No FBI director can or should be considered unfireable. FBI directors are just as capable of negligence, ethical breaches, and crimes as other public servants, if not more so. Comey painted so far outside the lines during the presidential election that the notion that he could or should be fired has crossed many minds over the past several months.
But most FBI directors don’t find themselves leading investigations of the presidents who have the authority to fire them, or serve under attorneys general who have recused themselves from those investigations. Jeff Sessions, Trump’s attorney general, reportedly helped to engineer this firing.
Likewise, there is no precedent for a president terminating an FBI director under nakedly false pretenses. Last year, Trump celebrated Comey’s campaign-season intrusions against Clinton as “bigger than Watergate,” and he may owe his presidency to those intrusions. That Trump now believes those intrusions were so improper as to warrant Comey’s scalp fails the most basic test of good faith.
Trump wanted Comey gone, so he latched on to a reason. Our best hope is that Trump reached this decision because he is erratic and knavish, rather than because he is placing himself above the reach of the law.
On the off-chance Trump’s decision to fire Comey is not a calamitously ham-fisted attempt to obstruct the Russia-Trump investigation, a few of the following things need to happen very quickly.
First, and most critically, Deputy Attorney General Rod Rosenstein can appoint a special prosecutor to oversee the Russia-Trump investigation. As Senate Minority Leader Chuck Schumer told reporters Tuesday night, “If Deputy Attorney General Rosenstein does not appoint an independent prosecutor, every American will rightly suspect that the decision to fire Director Comey was part of a cover-up.”
Second, Trump can nominate a new FBI director who isn’t comically conflicted or cronyistic, as so many Trump nominees have been.
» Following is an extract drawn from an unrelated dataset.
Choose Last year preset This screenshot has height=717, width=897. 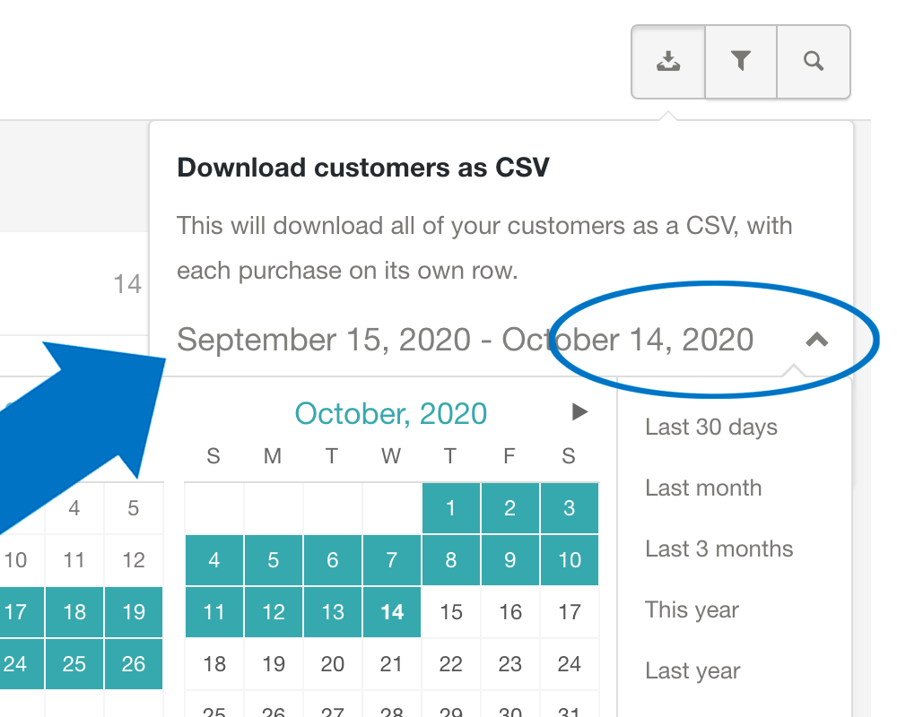(x=692, y=671)
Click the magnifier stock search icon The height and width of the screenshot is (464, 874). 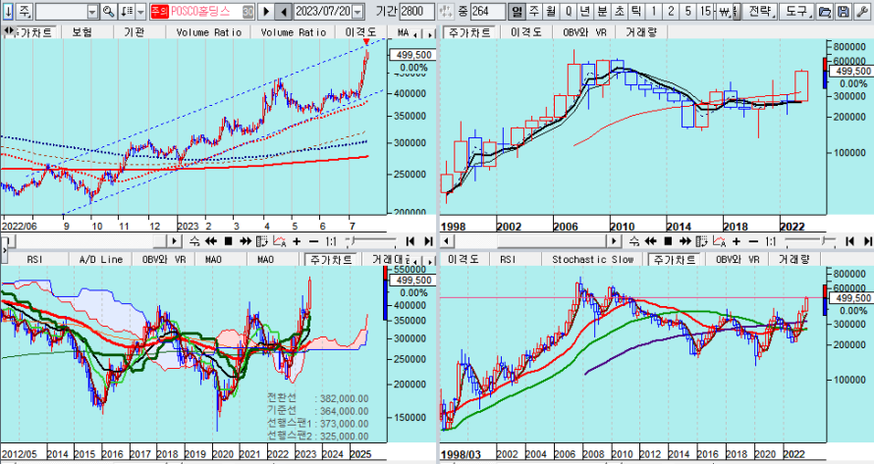point(109,12)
Or, to strain credulity, he can accept a nominee whom the chair and ranking member of the Senate Judiciary Committee choose. One of Senate Minority Whip Dick Durbin’s chief concerns is that a partisan FBI director will extinguish the Russia-Trump investigation. The more drawn out and partisan the process of replacing Comey becomes, the clearer it will be that Trump is setting out to corrupt the FBI, and that the new director will be expected to fall in line where Comey did not.
Third, Republicans in Congress can relent and establish a bipartisan joint investigative committee or (in veto-proof numbers) pass legislation establishing an independent commission with subpoena power. Likewise, should Rosenstein fail to appoint a special prosecutor, they can join Democrats in passing veto-proof independent counsel legislation.
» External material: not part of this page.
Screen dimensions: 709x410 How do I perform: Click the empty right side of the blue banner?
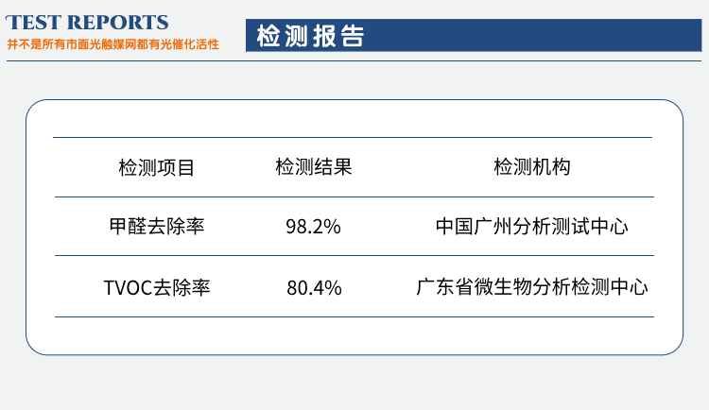567,36
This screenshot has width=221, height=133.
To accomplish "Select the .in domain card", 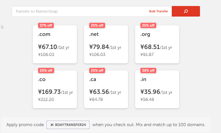I will pos(157,89).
If these things don’t happen, and I am less than hopeful they will, it’s hard to see how we don’t tumble down one of two dark paths.
One path: Trump, who has boasted of enjoying the overwhelming support of U.S. law-enforcement agents, sets about attempting to co-opt or weaponize the FBI, and his government begins to collapse. FBI and DOJ employees resign in large numbers. Leaks begin pouring out of current and former government officials with such volume as to make the first months of the Trump presidency look watertight. (Comey, if nothing else, has a flair for the dramatic.) Then impeachment proceedings begin.
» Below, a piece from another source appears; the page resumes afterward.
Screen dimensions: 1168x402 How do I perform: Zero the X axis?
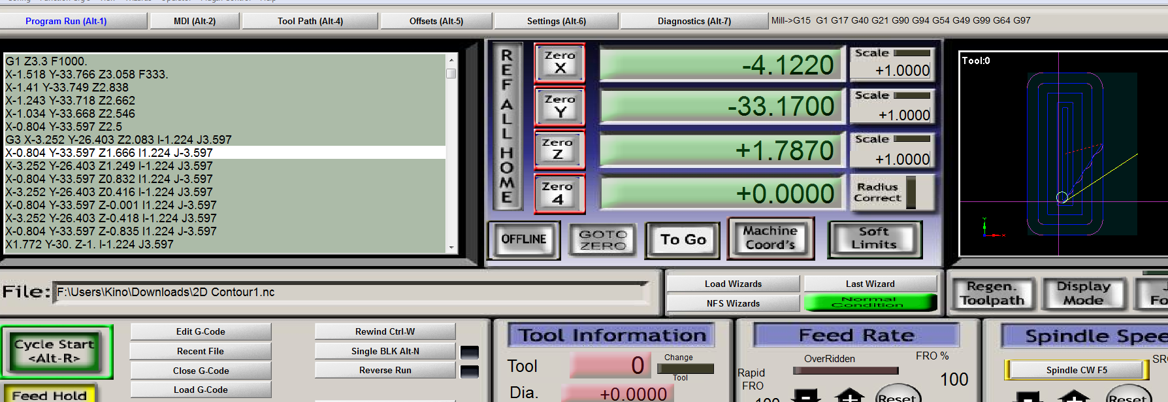559,62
Another path: Republicans in Congress continue to enable Trump’s assault on democracy and the rule of law. Democrats in Congress use whatever obstructive tools they have to register protest or force some semblance of normalcy back into the system. But Trump wins his first and largest assault on competing institutions since his presidency began, and the nation’s slide into authoritarianism begins in earnest.